***** Provided material *****
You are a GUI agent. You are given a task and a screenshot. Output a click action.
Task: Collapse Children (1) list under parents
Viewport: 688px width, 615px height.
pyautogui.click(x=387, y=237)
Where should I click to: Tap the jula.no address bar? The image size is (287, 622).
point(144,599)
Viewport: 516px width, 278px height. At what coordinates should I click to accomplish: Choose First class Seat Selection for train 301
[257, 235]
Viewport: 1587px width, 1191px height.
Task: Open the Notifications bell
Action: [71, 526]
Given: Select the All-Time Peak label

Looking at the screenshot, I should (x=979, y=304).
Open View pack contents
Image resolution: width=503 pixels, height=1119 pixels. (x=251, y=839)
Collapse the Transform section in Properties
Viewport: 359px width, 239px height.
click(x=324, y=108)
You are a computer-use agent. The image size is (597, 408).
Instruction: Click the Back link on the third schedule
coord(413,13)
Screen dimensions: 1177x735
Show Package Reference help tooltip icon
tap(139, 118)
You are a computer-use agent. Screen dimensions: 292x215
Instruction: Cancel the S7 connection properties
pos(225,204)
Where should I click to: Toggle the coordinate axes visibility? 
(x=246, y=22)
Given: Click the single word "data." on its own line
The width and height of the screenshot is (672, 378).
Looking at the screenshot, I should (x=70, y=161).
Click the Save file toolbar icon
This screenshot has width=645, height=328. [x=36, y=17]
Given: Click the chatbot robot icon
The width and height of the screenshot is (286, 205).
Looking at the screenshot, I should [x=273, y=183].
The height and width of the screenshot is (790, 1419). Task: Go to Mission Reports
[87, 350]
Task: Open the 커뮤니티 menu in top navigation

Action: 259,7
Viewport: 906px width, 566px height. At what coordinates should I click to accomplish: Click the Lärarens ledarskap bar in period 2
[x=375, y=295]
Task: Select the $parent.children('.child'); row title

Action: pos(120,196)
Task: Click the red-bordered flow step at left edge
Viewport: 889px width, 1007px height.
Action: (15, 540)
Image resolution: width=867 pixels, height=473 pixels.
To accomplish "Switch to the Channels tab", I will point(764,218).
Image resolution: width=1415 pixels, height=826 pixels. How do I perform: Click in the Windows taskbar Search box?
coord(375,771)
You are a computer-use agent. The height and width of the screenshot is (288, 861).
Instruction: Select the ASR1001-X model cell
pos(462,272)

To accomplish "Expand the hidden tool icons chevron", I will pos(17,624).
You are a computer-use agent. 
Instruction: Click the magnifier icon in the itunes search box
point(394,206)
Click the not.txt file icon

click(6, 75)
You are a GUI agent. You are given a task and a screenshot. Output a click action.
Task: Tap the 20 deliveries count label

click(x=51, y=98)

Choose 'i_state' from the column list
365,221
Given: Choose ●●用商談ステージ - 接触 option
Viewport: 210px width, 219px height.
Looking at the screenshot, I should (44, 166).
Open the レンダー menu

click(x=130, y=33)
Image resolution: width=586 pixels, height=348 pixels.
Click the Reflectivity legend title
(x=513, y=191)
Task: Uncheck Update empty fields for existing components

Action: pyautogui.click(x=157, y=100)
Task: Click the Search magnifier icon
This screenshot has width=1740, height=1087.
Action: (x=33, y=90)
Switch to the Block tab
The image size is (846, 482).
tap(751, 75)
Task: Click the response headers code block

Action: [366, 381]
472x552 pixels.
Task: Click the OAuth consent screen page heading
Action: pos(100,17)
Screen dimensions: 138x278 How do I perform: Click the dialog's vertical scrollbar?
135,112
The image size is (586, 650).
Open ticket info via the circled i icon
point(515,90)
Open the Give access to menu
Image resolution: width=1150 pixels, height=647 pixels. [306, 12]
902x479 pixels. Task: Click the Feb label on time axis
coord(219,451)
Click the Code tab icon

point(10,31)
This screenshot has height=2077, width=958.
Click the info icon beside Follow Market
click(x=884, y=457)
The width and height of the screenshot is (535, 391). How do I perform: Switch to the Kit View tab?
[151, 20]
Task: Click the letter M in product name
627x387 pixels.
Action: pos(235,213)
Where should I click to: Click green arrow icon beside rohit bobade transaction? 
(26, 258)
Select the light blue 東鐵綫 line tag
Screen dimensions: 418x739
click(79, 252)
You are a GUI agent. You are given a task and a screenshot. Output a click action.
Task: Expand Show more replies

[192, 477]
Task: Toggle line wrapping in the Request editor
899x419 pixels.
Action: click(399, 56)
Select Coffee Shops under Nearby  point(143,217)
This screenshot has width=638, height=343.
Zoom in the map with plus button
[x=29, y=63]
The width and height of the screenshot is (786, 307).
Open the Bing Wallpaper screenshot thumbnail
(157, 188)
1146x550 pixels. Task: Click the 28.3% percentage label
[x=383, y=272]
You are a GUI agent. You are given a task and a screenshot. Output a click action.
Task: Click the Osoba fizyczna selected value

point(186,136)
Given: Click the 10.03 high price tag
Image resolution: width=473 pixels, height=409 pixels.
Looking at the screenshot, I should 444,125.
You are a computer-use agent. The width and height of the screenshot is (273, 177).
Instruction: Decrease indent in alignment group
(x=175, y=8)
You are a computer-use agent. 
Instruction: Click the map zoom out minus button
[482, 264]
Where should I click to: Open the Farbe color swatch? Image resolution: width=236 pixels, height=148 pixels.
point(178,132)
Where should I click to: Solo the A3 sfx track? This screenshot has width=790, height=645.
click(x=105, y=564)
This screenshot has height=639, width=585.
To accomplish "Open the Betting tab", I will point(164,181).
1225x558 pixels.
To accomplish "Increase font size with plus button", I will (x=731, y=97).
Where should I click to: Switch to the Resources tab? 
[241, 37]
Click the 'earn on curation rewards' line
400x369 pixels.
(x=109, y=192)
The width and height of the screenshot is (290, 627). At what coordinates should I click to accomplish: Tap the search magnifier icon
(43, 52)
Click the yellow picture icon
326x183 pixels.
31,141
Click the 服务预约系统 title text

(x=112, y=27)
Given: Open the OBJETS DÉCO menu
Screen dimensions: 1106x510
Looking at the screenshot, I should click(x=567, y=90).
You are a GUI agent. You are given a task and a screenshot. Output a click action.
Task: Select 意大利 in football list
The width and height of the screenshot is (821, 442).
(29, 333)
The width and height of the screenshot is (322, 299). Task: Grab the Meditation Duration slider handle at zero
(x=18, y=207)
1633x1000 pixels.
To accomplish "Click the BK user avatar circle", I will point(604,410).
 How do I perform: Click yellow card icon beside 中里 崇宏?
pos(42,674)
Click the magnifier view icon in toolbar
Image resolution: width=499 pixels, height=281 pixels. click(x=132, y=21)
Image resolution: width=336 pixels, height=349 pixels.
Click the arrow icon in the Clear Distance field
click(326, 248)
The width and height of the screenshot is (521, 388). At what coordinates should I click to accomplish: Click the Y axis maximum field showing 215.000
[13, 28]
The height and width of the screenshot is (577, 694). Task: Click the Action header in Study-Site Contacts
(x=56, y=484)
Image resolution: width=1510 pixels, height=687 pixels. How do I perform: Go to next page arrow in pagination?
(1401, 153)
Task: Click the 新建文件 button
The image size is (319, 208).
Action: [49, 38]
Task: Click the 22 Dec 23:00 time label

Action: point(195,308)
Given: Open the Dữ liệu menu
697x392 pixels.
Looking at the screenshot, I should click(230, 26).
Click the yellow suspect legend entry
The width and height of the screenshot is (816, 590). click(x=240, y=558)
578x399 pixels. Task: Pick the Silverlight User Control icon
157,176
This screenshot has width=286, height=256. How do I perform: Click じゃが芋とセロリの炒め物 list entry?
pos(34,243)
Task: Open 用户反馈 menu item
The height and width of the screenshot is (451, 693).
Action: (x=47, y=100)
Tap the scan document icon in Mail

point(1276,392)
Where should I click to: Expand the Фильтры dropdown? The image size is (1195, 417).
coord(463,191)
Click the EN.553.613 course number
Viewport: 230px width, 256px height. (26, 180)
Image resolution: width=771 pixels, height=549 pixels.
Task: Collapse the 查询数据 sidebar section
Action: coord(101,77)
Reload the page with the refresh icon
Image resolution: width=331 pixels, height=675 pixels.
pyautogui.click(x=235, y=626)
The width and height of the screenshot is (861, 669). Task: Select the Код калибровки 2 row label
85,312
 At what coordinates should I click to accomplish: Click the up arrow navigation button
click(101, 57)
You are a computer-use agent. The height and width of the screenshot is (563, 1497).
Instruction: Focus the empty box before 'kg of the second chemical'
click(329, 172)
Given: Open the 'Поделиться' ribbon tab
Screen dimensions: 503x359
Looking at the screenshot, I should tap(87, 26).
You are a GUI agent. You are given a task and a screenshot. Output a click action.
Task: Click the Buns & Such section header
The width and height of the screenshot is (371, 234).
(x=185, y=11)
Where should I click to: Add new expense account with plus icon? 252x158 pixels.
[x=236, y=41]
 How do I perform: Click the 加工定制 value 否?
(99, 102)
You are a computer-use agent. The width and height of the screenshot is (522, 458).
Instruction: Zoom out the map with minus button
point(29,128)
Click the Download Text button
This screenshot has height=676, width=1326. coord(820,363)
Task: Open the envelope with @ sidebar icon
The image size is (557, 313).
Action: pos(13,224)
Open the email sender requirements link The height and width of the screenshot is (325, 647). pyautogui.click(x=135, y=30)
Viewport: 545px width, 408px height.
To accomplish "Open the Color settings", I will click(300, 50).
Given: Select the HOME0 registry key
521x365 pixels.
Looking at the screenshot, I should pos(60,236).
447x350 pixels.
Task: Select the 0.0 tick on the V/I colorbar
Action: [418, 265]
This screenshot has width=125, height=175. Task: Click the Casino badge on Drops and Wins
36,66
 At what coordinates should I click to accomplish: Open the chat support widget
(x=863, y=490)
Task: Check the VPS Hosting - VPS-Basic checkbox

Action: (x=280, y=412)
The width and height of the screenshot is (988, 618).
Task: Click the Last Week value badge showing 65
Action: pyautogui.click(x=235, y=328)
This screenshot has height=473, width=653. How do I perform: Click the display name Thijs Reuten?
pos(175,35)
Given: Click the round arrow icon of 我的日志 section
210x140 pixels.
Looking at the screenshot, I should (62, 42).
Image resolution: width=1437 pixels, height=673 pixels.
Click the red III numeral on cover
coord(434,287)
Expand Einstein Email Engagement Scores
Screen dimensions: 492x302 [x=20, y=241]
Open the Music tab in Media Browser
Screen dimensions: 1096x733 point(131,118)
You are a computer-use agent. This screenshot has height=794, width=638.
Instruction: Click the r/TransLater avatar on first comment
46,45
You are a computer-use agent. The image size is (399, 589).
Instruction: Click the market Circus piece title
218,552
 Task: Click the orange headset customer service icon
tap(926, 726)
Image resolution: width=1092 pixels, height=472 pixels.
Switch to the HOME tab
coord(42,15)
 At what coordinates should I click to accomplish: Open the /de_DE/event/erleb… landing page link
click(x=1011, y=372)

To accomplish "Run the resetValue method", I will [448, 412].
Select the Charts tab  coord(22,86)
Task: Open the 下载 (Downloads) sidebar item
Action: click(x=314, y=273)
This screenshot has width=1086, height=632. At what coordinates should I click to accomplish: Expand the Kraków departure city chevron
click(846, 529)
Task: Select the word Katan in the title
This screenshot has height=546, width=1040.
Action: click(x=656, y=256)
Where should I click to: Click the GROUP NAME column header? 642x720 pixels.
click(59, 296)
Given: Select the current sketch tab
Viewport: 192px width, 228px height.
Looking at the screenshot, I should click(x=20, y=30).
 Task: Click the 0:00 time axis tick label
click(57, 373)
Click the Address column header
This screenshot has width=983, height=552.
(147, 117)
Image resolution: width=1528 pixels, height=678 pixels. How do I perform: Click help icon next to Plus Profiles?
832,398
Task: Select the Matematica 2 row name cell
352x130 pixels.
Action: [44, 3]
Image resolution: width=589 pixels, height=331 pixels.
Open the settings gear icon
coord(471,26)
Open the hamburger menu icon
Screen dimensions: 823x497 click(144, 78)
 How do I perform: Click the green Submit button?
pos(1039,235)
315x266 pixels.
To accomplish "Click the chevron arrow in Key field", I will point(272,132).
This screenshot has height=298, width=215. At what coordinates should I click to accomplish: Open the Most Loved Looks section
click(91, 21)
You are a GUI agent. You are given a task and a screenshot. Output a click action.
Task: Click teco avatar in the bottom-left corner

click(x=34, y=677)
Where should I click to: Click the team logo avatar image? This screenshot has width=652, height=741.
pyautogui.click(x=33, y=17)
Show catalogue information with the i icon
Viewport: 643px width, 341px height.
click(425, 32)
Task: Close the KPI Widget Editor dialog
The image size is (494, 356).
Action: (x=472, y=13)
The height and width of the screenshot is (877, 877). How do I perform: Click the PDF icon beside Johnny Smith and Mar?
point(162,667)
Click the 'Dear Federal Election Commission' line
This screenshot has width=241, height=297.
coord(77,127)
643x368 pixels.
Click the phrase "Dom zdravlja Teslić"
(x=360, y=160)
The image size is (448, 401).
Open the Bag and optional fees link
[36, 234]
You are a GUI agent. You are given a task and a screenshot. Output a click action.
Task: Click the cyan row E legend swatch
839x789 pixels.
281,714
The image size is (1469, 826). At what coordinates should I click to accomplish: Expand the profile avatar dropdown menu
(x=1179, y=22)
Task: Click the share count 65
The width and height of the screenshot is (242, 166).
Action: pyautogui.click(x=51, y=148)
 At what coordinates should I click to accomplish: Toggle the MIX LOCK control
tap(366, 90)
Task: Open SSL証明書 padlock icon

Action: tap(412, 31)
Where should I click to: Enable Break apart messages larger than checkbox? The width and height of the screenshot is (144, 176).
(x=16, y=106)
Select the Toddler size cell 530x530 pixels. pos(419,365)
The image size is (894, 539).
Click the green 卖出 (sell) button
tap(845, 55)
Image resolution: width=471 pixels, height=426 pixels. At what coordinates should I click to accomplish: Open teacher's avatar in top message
*****
→ What you need to do
Starting from the line that contains "The image size is (448, 401).", transcribe each line to the end of the records above. Please add nothing.

→ Expected answer
The image size is (448, 401).
Open the Bag and optional fees link
[36, 234]
You are a GUI agent. You are given a task and a screenshot. Output a click action.
Task: Click the cyan row E legend swatch
839x789 pixels.
281,714
The image size is (1469, 826). At what coordinates should I click to accomplish: Expand the profile avatar dropdown menu
(x=1179, y=22)
Task: Click the share count 65
The width and height of the screenshot is (242, 166).
Action: pyautogui.click(x=51, y=148)
 At what coordinates should I click to accomplish: Toggle the MIX LOCK control
tap(366, 90)
Task: Open SSL証明書 padlock icon

Action: tap(412, 31)
Where should I click to: Enable Break apart messages larger than checkbox? The width and height of the screenshot is (144, 176).
(x=16, y=106)
Select the Toddler size cell 530x530 pixels. pos(419,365)
The image size is (894, 539).
Click the green 卖出 (sell) button
tap(845, 55)
Image resolution: width=471 pixels, height=426 pixels. At what coordinates should I click to accomplish: Open teacher's avatar in top message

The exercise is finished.